Perimenopausal women often face significant challenges when it comes to understanding and managing changes in their menstrual cycles as they approach menopause. A recent study led by researchers from UCL highlights the need for improved education and support for women experiencing these changes.
During the perimenopausal phase, which typically occurs between the ages of 40 and 55, women may encounter unpredictable and heavy periods, along with heightened premenstrual symptoms. These symptoms can manifest as mood swings, breast tenderness, and headaches. The research involved interviews with 31 perimenopausal women from the UK, shedding light on their experiences.
The study revealed that almost all of the participants reported experiencing irregular periods as they entered the perimenopausal stage. These changes included alterations in cycle length, period duration, and blood flow. Even women who previously had regular periods faced unpredictability during this phase of life.
Women attributed these constant changes in their menstrual cycles to difficulties in planning and committing to activities outside their homes. The fear of being unable to cope emotionally or physically due to unexpected periods created anxiety. Furthermore, many women expressed concerns about the increased heaviness of their periods during the perimenopause. Such circumstances could result in embarrassing situations or lead to lower iron levels and subsequent exhaustion.
The study also shed light on the intensity and duration of premenstrual symptoms during this phase. Women reported new feelings of anxiety, uncontrollable mood swings, and longer durations of premenstrual syndrome (PMS). These experiences can have a significant impact on both work and mental well-being.
The research emphasized the urgent need for comprehensive support for perimenopausal women, addressing the challenges they face in managing their periods. Recommendations from the participants included workplace support, such as the flexibility to work from home to accommodate unpredictable periods, greater understanding from employers and colleagues, mandatory managerial training, and improved education at schools.
In response to these findings, UCL has recently announced plans for the UK’s first menopause education and support program. Developed in collaboration with Well-being of Women, Sophia Forum, the Royal College of Obstetricians and Gynaecologists, and the British Menopause Society, this program aims to provide education and support to women across the country, empowering them with a deeper understanding of their bodies during menopause.
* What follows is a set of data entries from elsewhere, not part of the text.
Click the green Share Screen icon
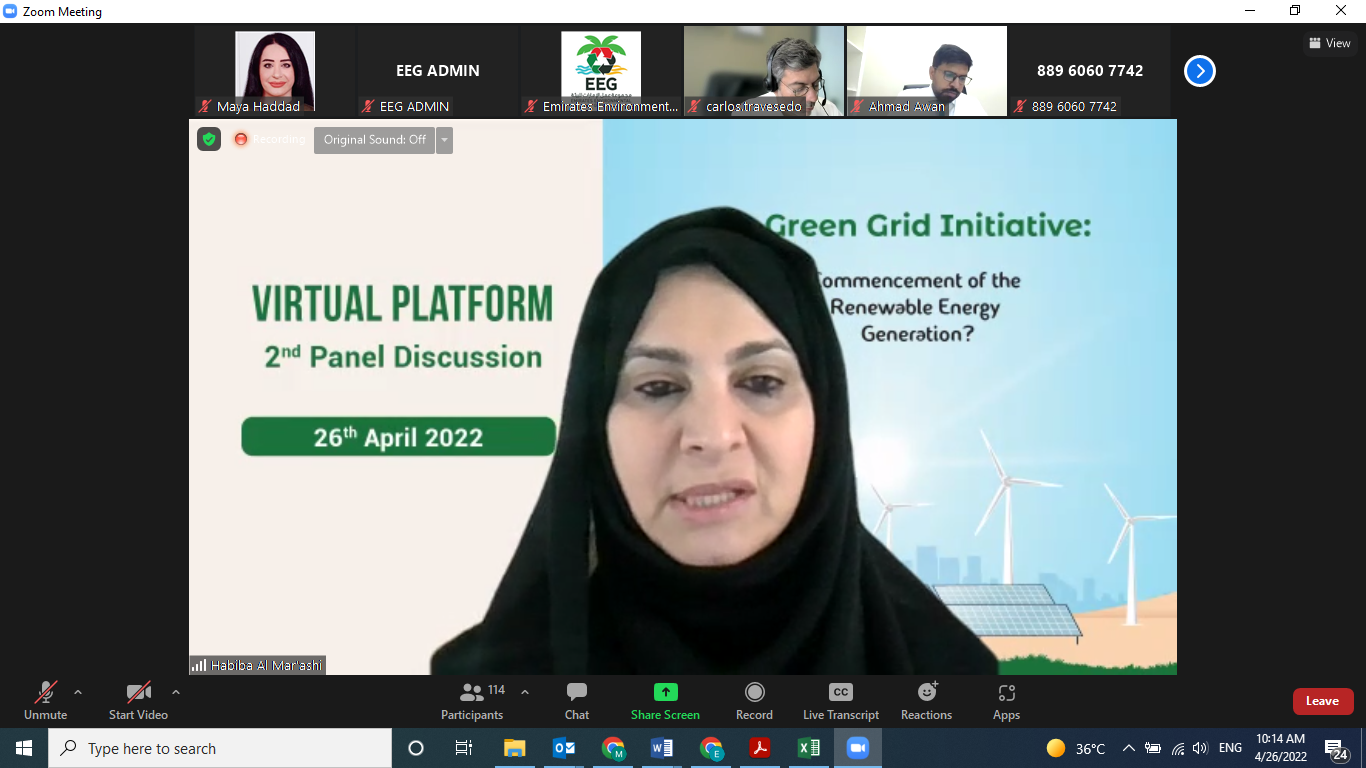This screenshot has width=1366, height=768. point(665,692)
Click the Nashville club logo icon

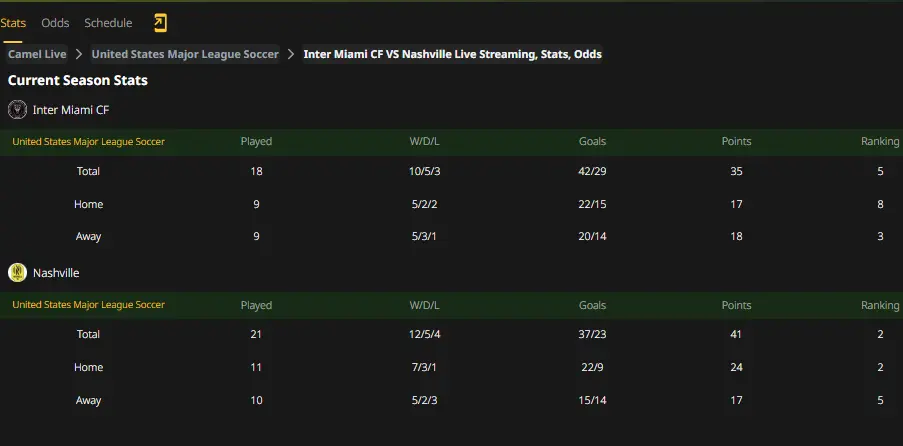17,273
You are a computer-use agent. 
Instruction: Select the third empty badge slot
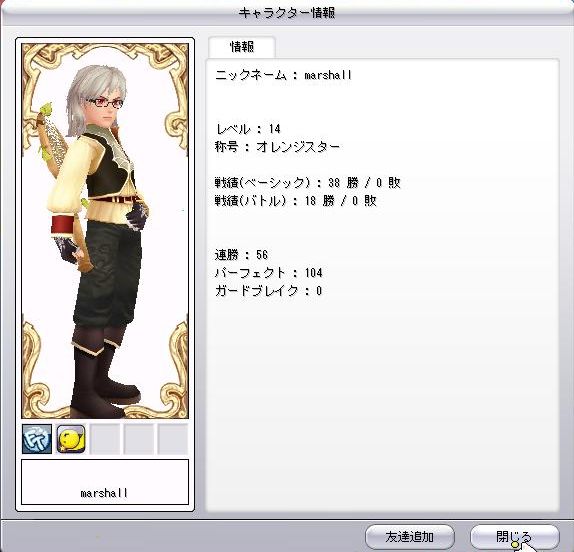pyautogui.click(x=105, y=439)
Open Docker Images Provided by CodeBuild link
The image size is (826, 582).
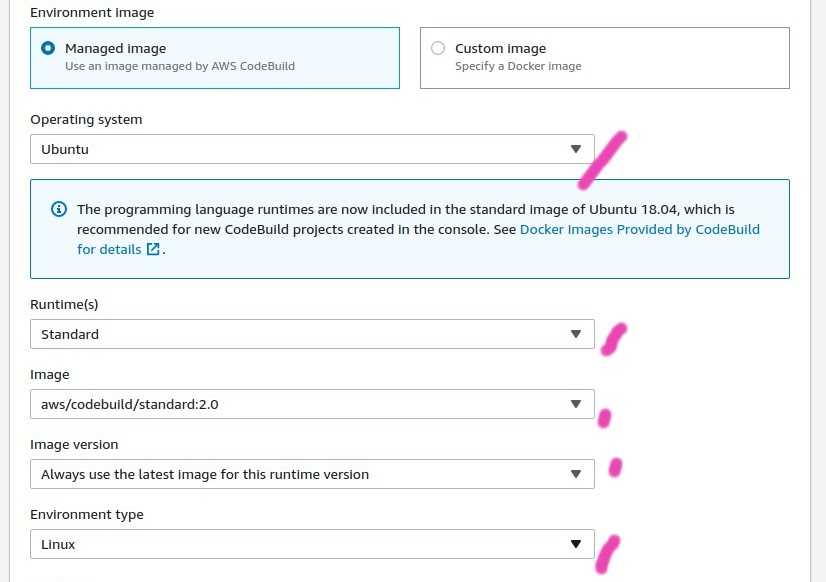click(640, 230)
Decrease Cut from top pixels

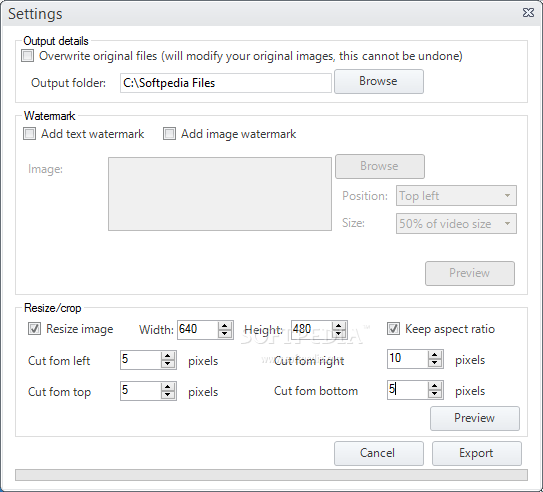coord(168,395)
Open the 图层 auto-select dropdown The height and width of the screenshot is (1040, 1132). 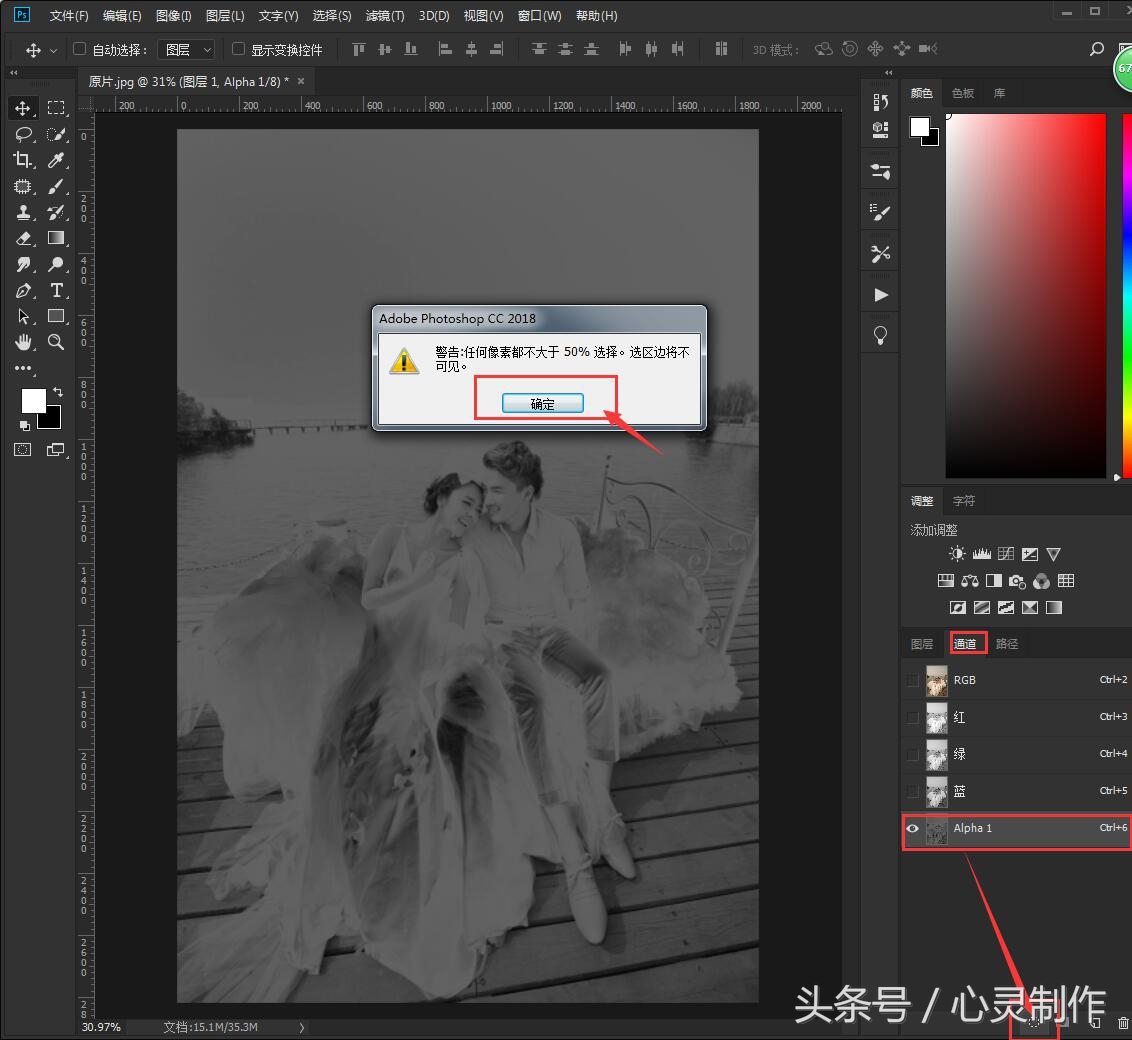click(187, 49)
By offering women access to accurate information and support, this program seeks to alleviate the negative impact of menstrual changes during the perimenopausal period. Inclusive menstrual education during school years and specialized women’s health training for healthcare professionals will also play a vital role in supporting women’s well-being.
With increased knowledge and accessible support, women can navigate their perimenopausal journey with confidence and make informed decisions regarding their health.